• [What is being asked] Look through the listing below and write out exactly the lines from the line with "This screenshot has height=713, width=1689." to the line with "Task: Open notifications via the bell icon", both included, and no others.

■ ■ ■ ■ ■ ■ ■

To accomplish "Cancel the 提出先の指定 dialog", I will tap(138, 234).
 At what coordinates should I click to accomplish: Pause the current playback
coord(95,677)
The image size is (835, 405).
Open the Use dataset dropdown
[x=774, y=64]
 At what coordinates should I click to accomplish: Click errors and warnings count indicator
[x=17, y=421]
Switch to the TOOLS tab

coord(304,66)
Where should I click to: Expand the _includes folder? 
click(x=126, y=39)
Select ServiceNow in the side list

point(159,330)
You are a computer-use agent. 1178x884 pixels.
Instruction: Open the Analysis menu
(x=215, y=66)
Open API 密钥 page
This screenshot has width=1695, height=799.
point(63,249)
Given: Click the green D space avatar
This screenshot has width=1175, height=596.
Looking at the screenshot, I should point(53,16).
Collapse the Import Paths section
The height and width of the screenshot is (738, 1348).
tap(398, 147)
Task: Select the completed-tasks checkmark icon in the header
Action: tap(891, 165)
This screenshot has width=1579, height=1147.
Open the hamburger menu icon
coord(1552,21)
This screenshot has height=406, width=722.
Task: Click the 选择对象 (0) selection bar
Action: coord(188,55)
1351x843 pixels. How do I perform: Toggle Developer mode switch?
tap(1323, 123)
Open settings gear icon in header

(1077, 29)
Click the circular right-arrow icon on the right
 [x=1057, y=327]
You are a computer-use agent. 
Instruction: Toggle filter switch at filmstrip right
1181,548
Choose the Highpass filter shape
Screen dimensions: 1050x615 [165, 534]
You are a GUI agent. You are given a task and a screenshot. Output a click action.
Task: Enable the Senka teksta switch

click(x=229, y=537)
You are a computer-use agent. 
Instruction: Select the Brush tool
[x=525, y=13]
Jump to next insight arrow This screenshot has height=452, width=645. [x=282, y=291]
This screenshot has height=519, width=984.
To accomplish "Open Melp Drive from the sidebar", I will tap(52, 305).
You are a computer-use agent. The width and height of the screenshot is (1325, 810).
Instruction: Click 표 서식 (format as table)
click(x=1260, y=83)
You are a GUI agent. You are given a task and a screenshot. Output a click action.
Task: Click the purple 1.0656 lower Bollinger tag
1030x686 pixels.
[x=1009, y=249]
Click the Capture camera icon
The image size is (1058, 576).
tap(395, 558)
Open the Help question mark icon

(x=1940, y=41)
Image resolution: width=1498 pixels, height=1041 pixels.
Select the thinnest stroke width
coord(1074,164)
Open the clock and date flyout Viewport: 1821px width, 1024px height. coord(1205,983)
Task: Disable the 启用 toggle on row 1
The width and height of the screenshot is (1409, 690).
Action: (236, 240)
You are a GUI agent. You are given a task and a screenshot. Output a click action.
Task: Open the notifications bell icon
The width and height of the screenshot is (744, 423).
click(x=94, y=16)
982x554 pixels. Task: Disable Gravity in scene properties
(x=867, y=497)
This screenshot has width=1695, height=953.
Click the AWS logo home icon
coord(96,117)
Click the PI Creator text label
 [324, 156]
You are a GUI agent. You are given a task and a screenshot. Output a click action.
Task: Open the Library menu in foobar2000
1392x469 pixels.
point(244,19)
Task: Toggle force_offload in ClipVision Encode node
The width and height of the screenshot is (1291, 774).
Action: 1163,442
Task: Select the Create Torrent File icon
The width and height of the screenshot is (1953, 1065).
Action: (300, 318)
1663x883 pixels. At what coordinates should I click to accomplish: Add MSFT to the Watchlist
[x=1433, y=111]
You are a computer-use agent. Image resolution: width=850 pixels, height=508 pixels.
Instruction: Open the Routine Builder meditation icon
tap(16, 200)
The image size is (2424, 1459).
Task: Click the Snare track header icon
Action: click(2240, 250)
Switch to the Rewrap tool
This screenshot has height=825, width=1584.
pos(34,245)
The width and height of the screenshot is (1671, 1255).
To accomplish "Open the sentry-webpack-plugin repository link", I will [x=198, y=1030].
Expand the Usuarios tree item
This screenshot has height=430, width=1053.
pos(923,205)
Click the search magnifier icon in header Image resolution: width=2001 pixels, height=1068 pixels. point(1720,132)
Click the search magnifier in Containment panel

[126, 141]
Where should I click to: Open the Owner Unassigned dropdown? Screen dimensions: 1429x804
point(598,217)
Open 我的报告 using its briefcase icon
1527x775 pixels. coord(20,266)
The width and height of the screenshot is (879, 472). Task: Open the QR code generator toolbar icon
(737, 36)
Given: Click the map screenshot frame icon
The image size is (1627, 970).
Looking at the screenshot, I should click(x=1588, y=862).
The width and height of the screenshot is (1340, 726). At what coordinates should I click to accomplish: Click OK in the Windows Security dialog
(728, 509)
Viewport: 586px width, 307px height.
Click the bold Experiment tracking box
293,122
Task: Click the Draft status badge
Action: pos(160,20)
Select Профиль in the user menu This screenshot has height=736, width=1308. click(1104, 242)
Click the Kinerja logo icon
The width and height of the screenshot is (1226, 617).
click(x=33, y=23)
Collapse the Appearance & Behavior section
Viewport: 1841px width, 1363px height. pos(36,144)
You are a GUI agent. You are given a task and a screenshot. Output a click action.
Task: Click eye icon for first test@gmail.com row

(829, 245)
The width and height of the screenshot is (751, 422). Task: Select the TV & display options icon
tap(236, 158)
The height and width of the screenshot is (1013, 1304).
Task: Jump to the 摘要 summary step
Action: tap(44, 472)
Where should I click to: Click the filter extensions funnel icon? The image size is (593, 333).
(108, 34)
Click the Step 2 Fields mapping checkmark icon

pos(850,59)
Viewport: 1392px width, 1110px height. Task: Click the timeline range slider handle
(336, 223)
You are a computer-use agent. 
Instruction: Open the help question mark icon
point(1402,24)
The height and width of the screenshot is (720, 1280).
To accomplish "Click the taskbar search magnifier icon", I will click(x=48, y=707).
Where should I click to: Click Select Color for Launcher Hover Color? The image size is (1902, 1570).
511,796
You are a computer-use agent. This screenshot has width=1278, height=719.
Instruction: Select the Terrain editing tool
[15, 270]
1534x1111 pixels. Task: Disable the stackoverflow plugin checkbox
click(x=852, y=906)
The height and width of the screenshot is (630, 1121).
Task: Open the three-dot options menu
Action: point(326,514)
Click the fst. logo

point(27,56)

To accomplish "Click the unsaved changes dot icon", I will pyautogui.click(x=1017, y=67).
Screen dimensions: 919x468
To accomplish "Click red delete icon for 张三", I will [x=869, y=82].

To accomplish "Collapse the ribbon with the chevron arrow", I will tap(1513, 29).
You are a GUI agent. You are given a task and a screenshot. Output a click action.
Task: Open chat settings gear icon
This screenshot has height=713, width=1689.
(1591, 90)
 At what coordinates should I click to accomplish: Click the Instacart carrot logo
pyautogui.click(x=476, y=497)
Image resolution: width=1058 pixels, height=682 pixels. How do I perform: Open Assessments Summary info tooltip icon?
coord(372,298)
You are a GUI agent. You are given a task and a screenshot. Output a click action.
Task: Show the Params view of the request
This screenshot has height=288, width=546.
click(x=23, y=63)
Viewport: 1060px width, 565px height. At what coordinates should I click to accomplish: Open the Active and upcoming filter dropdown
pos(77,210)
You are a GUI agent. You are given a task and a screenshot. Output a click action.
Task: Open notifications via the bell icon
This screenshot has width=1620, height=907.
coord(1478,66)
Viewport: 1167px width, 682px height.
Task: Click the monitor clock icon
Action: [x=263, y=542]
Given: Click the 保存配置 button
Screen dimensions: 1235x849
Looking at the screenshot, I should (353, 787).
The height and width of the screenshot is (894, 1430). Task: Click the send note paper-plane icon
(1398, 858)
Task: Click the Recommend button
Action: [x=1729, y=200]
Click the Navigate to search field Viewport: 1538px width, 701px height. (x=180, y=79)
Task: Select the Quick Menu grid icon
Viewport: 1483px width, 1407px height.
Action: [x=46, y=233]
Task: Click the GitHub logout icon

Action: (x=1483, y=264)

■ ■ ■ ■ ■ ■ ■

• [Worked solution]
This screenshot has height=713, width=1689.
(1591, 90)
 At what coordinates should I click to accomplish: Click the Instacart carrot logo
pyautogui.click(x=476, y=497)
Image resolution: width=1058 pixels, height=682 pixels. How do I perform: Open Assessments Summary info tooltip icon?
coord(372,298)
You are a GUI agent. You are given a task and a screenshot. Output a click action.
Task: Show the Params view of the request
This screenshot has height=288, width=546.
click(x=23, y=63)
Viewport: 1060px width, 565px height. At what coordinates should I click to accomplish: Open the Active and upcoming filter dropdown
pos(77,210)
You are a GUI agent. You are given a task and a screenshot. Output a click action.
Task: Open notifications via the bell icon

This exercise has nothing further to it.